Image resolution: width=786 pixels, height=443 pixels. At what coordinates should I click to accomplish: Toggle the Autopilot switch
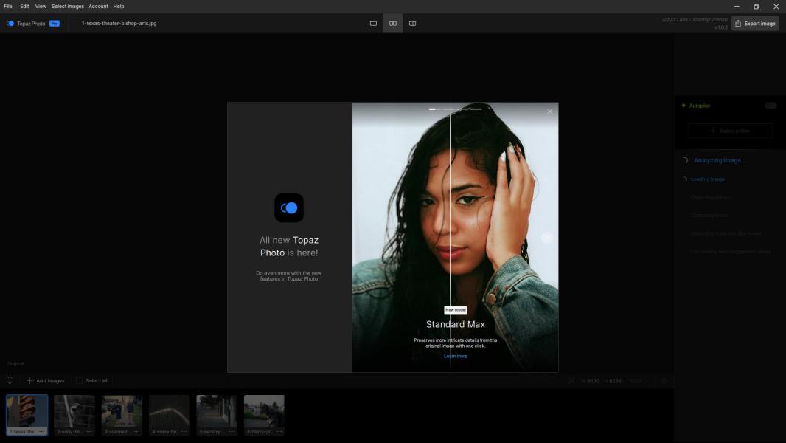pyautogui.click(x=770, y=106)
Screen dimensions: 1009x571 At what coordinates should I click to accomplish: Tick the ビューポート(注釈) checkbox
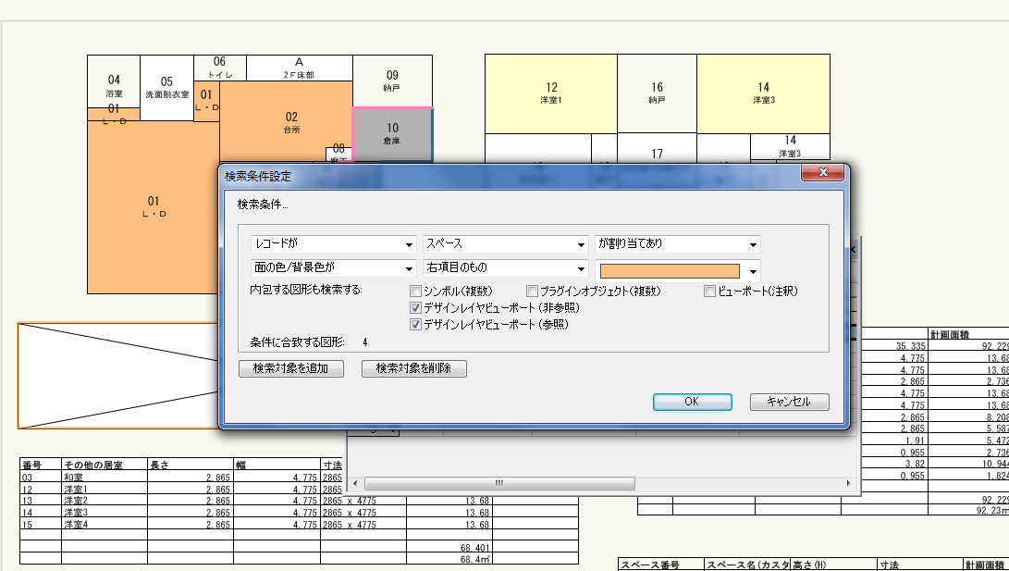click(710, 291)
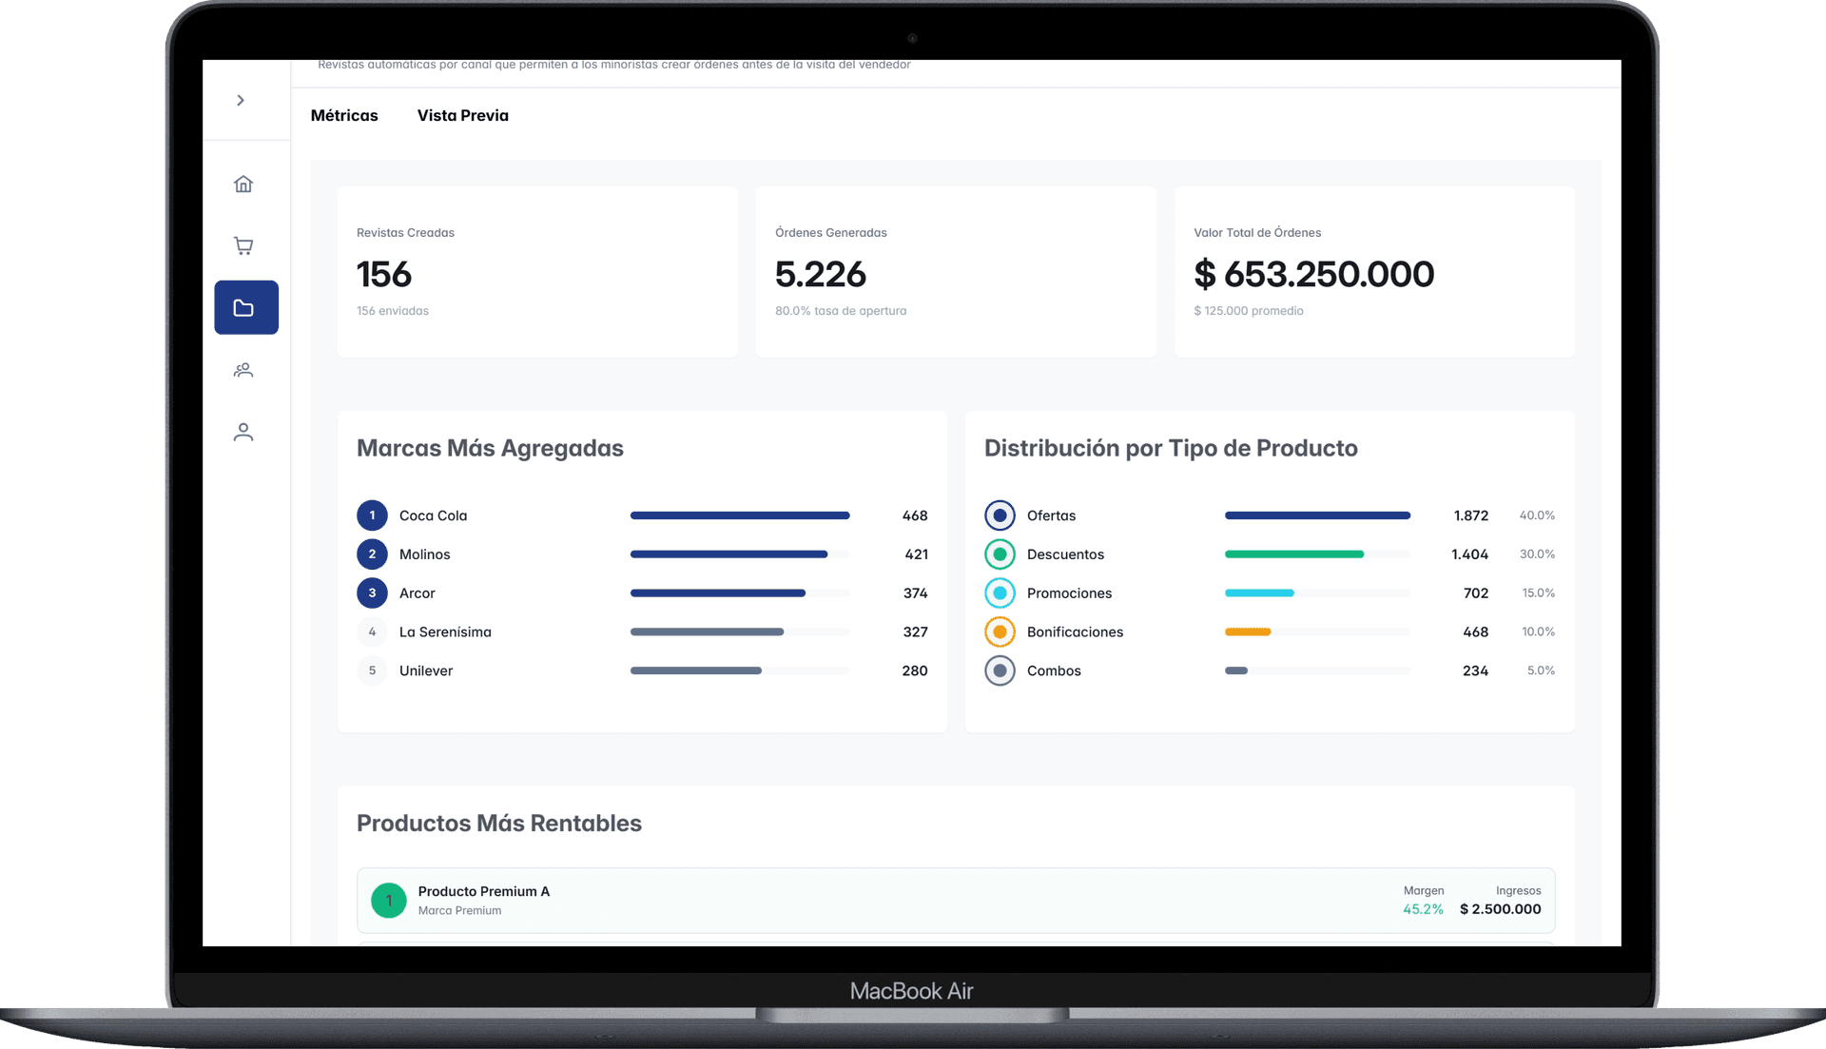Switch to the Métricas tab

[x=344, y=116]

+ + + +

What you should do -
Rewrite the entries above as a numbered list with one item per nonblank line, and leave the pictures out of the list.

Exercise output -
1. Image resolution: width=786 pixels, height=443 pixels. At what coordinates should I click to accomplish: Toggle the Autopilot switch
2. pyautogui.click(x=770, y=106)
3. Screen dimensions: 1009x571 At what coordinates should I click to accomplish: Tick the ビューポート(注釈) checkbox
4. click(710, 291)
5. Switch to the Métricas tab
6. [x=344, y=116]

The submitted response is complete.